Дорогая Энне, ты, конечно, удивишься, получив такое странное письмо, но если ты внимательно вчитаешься, оно тебе не покажется, может быть, таким уж странным. Ты меня раньше, всегда считала филистером и, наверное, была права. Я вот, например, вспоминаю, как укладывал в портфель свой завтрак: два бутерброда обязательно слева, два — справа, на них я клал яблоки, потом уже термос. Термос должен был всегда лежать на яблоках, чтобы масло на бутербродах не таяло. Ведь это было, как говорит наш дядя Херберт, упорядоченное время. Теперь я больше не филистер. Посмотрела бы ты, как я теперь хожу на свою «работу». В нашем бункере тепло. Мы разобрали несколько грузовиков и, что горит, отправляем в печку. Об этом никто не должен знать, но здесь сейчас других забот хватает.
Моя «работа» в двух шагах. Я тебе несколько дней назад об этом писал. Это бункер, в котором прежде жил какой-то капитан. Я тебе долго и подробно об этом рассказываю, а хотел бы написать совсем о другом. Не то чтобы хотел, но, наверное, я все-таки обязан это сделать. Не хочу нагонять на тебя лишнего страха, но дело наше, кажется, дрянь. Это все говорят. Мы в глубоком тылу, разве что изредка услышишь выстрел, а больше ничто не напоминает о войне. Такое можно выдержать хоть сто лет. Но не могу без тебя. Долго это не продлится, мы каждый день надеемся отсюда выбраться. Живем этой надеждой вопреки всем разговорам.
Уже семь недель, как армия окружена. И еще семь недель такое не может продлиться. Я должен был поехать в отпуск в сентябре, но не тут-то было, пришлось только тем утешаться, что и у других отпуск пропал. Вчера нам сказали, что в конце января треть из нас поедет домой. Один фельдфебель из штабной роты вроде это слышал. Но может быть задержка на несколько дней. Тут теперь никто не знает точно, что происходит. Я уже 8 месяцев не был с тобой, потерпи еще несколько дней. К сожалению, не могу тебе много привезти, но, может быть, удастся что-нибудь купить в Лемберге. Я заранее радуюсь отдыху, но еще больше встрече с тобой и с матерью. Когда получишь телеграмму, извести сразу дядю Херберта.
Хорошо жить ожиданием радости, со вчерашнего дня я в нее поверил и начал вычеркивать дни в календаре — каждый зачеркнутый день приближает меня к вам. Ты свидетель, что я всегда этому противился, боялся ехать на Восток и вообще боялся войны. Я ведь так и не стал солдатом, только форму ношу. Ну и что я получил в итоге?
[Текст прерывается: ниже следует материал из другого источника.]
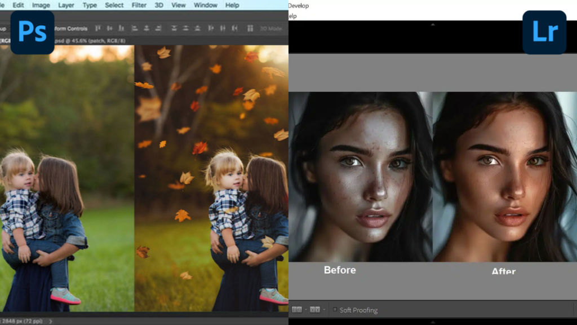Open the dropdown beside the Y/Y view button
Viewport: 577px width, 325px height.
(x=324, y=309)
А что другие получили, кто ничему не противился и не боялся ничего? Что мы все получили? Мы статисты воплощенного безумия. Что нам от этой геройской смерти? Я раз двадцать на сцене изображал смерть, а вы сидели в плюшевых креслах, и моя игра казалась вам правдивой. И теперь очень страшно осознавать, как мало общего имела эта игра с реальной смертью.
Смерть всегда изображалась героической, восхищающей, захватывающей, совершающейся во имя убеждения или великого дела. А как же выглядит реальность? Люди подыхают от голода, лютого холода, смерть здесь просто биологический факт, как еда и питье. Они мрут, как мухи, и никто не заботится о них, и никто их не хоронит. Без рук, без ног, без глаз, с развороченными животами они валяются повсюду. Об этом надо сделать фильм, чтобы навсегда уничтожить легенду «о прекрасной смерти». Это просто скотское издыхание, но когда-нибудь оно будет поднято на гранитные пьедесталы и облагорожено в виде «умирающих воинов» с перевязанными бинтом головами и руками.